Directions for this task. Where a line of the listing below holds "will", add it to the tally; give only the final number.

- - - - - - -

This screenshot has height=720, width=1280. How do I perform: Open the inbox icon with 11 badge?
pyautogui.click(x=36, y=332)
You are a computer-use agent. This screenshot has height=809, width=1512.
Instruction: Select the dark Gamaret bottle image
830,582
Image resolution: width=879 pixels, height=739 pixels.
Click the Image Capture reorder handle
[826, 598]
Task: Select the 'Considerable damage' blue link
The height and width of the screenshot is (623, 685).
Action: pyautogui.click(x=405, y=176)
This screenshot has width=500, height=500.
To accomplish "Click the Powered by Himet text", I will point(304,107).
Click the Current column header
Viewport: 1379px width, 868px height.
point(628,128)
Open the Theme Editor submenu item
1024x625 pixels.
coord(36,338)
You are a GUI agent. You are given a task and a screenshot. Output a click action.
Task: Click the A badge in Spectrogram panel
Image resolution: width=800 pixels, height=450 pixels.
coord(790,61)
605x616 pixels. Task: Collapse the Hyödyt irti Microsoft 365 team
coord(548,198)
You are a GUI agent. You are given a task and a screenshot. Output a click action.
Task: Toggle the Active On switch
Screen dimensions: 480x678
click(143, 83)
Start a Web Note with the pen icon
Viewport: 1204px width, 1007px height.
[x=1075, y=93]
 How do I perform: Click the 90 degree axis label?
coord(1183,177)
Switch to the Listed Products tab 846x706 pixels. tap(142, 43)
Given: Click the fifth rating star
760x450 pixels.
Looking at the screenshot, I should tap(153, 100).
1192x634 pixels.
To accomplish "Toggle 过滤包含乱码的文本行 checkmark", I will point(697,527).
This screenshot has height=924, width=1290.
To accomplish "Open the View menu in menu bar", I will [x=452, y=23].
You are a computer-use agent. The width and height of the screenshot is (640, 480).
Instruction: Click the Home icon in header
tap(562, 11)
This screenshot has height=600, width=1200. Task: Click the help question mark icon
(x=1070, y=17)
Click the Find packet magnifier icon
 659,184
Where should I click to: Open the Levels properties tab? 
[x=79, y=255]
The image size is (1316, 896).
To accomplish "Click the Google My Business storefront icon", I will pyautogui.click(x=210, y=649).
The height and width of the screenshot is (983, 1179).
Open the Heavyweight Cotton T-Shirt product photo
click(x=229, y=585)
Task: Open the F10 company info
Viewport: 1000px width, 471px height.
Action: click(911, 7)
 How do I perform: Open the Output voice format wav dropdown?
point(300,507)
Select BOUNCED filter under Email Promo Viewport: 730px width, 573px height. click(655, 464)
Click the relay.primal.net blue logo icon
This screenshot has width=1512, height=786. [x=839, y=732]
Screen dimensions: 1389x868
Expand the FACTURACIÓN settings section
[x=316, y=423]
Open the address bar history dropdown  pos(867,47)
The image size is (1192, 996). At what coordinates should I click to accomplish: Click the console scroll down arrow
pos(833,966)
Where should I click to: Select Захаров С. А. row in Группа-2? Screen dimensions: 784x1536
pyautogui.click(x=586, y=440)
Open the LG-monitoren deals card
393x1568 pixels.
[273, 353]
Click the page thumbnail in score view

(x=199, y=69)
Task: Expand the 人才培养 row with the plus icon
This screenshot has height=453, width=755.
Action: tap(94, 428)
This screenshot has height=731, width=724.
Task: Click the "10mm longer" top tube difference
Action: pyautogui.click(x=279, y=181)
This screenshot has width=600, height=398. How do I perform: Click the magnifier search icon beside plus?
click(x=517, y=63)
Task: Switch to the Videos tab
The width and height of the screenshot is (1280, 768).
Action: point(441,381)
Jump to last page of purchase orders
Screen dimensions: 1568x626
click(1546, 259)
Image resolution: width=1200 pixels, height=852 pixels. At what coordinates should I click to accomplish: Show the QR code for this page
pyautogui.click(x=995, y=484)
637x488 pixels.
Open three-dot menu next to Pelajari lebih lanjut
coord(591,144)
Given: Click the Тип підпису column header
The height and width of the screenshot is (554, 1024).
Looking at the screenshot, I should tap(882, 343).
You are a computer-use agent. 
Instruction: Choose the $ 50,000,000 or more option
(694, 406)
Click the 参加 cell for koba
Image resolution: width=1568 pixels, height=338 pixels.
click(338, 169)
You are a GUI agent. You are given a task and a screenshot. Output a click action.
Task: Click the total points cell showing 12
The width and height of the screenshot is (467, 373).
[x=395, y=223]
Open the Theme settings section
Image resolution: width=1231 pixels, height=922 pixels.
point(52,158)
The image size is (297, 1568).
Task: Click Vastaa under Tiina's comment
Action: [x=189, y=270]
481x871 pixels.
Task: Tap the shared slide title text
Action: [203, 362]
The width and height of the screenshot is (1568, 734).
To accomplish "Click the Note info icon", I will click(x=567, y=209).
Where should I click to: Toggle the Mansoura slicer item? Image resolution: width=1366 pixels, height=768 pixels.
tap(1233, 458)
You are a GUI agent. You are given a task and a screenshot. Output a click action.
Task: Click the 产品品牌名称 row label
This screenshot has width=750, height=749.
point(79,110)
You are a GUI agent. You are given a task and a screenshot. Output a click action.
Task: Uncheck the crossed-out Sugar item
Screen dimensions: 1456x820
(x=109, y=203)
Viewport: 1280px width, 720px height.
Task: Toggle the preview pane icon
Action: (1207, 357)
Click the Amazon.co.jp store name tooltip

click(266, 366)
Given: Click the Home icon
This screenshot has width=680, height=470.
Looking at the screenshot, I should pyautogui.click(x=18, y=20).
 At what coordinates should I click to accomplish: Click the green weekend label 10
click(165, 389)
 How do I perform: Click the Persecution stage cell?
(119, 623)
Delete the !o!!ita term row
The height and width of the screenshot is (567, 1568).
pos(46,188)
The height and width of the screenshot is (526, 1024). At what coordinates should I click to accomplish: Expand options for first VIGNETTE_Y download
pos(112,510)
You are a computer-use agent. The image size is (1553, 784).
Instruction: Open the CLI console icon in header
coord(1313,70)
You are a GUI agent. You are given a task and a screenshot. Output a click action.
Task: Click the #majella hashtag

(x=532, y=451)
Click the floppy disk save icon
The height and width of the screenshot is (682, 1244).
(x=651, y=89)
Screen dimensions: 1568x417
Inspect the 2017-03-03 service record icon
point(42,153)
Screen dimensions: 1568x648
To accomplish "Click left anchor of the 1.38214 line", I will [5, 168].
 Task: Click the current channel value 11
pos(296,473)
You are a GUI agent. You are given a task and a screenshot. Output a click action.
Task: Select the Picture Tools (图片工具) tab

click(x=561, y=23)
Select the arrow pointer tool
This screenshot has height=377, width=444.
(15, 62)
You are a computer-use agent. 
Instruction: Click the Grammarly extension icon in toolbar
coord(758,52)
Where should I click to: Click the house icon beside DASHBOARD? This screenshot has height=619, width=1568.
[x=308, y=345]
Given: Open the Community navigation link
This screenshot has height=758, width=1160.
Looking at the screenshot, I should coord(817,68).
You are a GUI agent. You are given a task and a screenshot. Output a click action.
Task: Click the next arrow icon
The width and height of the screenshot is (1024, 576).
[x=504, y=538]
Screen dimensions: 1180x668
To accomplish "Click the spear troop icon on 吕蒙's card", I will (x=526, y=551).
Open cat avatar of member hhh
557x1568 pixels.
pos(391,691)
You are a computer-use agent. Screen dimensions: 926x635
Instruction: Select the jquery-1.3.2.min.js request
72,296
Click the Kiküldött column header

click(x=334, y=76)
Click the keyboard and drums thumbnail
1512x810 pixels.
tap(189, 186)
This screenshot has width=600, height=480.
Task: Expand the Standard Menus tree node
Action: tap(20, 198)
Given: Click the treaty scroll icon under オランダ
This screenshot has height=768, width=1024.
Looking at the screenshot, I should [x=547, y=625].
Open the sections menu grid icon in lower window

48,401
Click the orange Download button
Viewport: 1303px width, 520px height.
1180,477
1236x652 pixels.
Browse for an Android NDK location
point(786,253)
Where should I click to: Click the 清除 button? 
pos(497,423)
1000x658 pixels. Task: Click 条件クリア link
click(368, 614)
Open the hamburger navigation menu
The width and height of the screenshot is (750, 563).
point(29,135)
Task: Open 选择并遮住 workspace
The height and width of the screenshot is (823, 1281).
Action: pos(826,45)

- - - - - - -

Your response. 7